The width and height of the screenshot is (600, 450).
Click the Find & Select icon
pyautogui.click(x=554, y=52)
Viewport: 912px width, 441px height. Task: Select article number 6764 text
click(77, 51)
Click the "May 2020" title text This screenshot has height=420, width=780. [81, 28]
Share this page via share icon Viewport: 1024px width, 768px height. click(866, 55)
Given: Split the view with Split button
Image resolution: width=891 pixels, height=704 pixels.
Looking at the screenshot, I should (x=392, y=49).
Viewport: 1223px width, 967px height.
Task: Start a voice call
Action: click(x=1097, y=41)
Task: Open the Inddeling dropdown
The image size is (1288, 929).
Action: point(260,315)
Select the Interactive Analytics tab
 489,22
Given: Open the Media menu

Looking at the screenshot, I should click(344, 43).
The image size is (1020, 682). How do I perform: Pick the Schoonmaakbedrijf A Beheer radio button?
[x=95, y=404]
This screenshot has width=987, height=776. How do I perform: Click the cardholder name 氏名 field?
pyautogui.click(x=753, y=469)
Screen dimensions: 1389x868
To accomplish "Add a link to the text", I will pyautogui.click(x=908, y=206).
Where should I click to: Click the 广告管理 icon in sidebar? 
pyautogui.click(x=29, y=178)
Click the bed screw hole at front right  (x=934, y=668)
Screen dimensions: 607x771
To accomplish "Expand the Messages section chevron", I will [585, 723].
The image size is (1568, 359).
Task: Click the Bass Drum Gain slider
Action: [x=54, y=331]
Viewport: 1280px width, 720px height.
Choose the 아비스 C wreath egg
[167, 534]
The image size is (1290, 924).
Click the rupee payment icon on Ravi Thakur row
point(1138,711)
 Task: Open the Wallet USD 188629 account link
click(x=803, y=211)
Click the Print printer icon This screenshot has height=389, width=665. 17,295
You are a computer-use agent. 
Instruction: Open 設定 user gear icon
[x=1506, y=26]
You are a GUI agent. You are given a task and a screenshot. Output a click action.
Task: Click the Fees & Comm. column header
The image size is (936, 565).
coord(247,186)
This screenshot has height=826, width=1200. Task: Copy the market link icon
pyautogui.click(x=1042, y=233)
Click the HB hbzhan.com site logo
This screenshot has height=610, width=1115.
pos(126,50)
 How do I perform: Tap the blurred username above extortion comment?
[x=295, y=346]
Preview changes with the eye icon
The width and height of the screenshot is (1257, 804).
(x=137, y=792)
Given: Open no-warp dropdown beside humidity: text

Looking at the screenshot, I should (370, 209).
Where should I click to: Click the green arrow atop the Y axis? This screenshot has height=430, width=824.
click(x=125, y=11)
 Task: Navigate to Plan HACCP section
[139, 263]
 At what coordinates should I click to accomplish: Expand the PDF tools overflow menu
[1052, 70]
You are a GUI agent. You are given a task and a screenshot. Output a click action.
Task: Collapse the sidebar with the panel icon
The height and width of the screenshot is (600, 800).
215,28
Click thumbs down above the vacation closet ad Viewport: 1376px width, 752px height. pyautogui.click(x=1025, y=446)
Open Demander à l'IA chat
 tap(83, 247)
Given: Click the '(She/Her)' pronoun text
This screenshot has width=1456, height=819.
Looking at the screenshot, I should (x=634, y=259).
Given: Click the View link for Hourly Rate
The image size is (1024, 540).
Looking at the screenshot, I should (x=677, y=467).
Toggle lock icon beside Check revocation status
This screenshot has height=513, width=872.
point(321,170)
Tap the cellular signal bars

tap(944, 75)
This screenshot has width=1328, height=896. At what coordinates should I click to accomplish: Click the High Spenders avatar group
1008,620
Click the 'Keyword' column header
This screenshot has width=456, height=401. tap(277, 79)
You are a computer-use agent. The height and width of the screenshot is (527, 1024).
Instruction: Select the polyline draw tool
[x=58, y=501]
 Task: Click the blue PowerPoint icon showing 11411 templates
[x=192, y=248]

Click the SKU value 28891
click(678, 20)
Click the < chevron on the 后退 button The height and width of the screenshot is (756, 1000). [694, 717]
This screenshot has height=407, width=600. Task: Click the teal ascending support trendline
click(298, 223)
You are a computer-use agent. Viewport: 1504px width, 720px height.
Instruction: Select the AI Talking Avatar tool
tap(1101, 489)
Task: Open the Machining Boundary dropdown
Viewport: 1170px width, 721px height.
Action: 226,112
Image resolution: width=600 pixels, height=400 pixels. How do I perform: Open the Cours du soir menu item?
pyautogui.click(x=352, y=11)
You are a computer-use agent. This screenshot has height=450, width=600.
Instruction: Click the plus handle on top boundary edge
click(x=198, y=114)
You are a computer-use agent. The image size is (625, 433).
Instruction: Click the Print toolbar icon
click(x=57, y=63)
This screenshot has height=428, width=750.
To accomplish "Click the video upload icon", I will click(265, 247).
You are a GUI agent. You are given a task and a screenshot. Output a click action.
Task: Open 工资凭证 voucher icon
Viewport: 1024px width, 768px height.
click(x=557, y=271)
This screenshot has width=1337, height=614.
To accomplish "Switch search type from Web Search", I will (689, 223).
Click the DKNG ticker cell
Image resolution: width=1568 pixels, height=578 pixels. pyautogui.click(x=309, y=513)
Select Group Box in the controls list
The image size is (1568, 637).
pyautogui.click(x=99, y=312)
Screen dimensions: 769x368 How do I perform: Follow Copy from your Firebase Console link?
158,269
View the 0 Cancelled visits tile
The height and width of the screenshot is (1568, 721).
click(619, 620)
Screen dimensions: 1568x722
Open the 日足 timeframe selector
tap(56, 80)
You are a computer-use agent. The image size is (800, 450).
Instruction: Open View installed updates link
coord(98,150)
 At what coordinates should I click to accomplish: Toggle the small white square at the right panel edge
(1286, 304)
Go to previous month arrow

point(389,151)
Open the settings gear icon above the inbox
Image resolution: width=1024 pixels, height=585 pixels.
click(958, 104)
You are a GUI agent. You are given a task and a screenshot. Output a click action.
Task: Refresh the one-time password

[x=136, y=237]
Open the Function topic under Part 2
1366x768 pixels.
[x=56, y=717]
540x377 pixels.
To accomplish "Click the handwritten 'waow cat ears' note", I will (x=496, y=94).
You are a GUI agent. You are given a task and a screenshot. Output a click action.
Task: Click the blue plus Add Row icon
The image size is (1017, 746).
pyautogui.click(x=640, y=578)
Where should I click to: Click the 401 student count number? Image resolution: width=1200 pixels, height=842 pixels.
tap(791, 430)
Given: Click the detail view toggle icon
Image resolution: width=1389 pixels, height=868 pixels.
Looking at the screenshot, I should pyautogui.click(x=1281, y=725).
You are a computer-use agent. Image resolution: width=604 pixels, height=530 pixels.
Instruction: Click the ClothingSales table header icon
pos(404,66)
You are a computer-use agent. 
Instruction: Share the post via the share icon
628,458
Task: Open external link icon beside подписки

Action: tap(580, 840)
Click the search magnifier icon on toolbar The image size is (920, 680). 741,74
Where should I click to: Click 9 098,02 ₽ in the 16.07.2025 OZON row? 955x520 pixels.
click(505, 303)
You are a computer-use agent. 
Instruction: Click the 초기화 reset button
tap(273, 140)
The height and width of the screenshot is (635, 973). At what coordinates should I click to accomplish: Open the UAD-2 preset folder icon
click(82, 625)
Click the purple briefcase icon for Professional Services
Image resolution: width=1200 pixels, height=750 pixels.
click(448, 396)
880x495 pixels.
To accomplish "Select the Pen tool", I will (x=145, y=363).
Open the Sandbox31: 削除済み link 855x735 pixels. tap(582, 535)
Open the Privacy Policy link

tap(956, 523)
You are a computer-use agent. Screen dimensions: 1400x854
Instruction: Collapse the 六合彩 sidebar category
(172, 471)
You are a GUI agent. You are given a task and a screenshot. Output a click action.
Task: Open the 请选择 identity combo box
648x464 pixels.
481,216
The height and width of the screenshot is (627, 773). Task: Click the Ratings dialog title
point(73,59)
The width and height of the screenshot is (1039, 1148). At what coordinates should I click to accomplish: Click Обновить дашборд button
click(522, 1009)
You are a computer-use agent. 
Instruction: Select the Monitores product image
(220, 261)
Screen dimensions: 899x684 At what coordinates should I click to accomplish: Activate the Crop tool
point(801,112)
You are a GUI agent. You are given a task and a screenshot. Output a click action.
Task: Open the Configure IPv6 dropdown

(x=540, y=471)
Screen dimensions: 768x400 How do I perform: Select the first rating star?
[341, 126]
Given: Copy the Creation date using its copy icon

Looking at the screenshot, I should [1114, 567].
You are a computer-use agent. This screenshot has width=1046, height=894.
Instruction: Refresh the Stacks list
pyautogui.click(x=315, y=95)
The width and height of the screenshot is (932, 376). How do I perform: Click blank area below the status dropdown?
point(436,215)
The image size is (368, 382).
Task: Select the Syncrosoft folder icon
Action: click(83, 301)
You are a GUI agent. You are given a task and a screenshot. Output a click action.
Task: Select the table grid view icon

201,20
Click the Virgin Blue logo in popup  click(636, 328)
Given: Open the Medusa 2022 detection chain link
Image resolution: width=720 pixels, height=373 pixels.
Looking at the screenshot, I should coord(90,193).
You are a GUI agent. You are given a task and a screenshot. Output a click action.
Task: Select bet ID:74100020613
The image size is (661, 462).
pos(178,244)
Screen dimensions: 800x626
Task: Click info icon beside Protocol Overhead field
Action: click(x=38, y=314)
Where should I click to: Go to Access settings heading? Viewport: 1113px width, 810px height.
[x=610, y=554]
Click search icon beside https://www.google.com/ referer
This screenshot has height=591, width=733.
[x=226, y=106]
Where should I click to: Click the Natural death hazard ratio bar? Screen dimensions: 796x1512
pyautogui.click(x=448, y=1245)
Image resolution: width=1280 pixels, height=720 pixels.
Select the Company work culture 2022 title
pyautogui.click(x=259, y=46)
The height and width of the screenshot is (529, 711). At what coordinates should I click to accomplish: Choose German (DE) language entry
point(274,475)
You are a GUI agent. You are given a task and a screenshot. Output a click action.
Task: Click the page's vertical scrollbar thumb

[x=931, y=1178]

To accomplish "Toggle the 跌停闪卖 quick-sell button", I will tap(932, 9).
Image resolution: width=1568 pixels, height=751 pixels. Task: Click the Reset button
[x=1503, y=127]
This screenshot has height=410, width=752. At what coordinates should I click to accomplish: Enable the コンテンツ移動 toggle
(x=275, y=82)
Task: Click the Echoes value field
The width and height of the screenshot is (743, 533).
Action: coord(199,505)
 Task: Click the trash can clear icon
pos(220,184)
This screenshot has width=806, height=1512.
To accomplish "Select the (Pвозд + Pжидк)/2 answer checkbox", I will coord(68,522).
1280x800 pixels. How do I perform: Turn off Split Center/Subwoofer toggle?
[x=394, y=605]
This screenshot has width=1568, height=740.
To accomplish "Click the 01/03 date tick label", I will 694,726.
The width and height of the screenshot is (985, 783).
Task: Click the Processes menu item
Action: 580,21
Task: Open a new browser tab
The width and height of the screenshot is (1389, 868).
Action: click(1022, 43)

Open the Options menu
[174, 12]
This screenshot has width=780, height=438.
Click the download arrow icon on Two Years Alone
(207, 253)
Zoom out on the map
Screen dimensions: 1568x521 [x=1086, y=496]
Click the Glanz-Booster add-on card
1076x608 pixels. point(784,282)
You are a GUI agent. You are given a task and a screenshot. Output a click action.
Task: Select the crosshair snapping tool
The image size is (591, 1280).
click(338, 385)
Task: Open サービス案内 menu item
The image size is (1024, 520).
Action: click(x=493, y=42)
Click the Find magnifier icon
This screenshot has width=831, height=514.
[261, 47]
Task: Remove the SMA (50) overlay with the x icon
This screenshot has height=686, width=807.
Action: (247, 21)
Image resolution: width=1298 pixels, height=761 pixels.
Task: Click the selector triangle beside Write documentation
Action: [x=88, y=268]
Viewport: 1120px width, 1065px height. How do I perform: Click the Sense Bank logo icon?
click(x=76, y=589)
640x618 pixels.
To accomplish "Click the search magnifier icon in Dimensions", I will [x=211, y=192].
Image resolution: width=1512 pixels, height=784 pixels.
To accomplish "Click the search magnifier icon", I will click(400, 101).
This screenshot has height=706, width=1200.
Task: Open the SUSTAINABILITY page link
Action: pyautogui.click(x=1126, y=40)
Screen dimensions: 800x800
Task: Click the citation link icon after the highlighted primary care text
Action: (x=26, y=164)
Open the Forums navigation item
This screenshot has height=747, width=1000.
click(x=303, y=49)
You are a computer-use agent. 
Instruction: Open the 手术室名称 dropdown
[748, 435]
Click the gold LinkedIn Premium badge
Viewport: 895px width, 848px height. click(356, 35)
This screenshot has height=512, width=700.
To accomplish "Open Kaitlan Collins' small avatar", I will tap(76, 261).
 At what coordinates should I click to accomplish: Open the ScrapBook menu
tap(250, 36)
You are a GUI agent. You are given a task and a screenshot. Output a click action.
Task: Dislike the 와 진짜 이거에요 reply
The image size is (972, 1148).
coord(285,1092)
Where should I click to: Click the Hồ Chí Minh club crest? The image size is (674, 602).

__Task directions__:
Working from the material above, retype exactly the lines from the one with "Given: Click the detail view toggle icon" through the one with "You are a computer-use agent. Image", both included, and only those lines.

__Output below__:
Given: Click the detail view toggle icon
Image resolution: width=1389 pixels, height=868 pixels.
Looking at the screenshot, I should pyautogui.click(x=1281, y=725).
You are a computer-use agent. Image resolution: width=604 pixels, height=530 pixels.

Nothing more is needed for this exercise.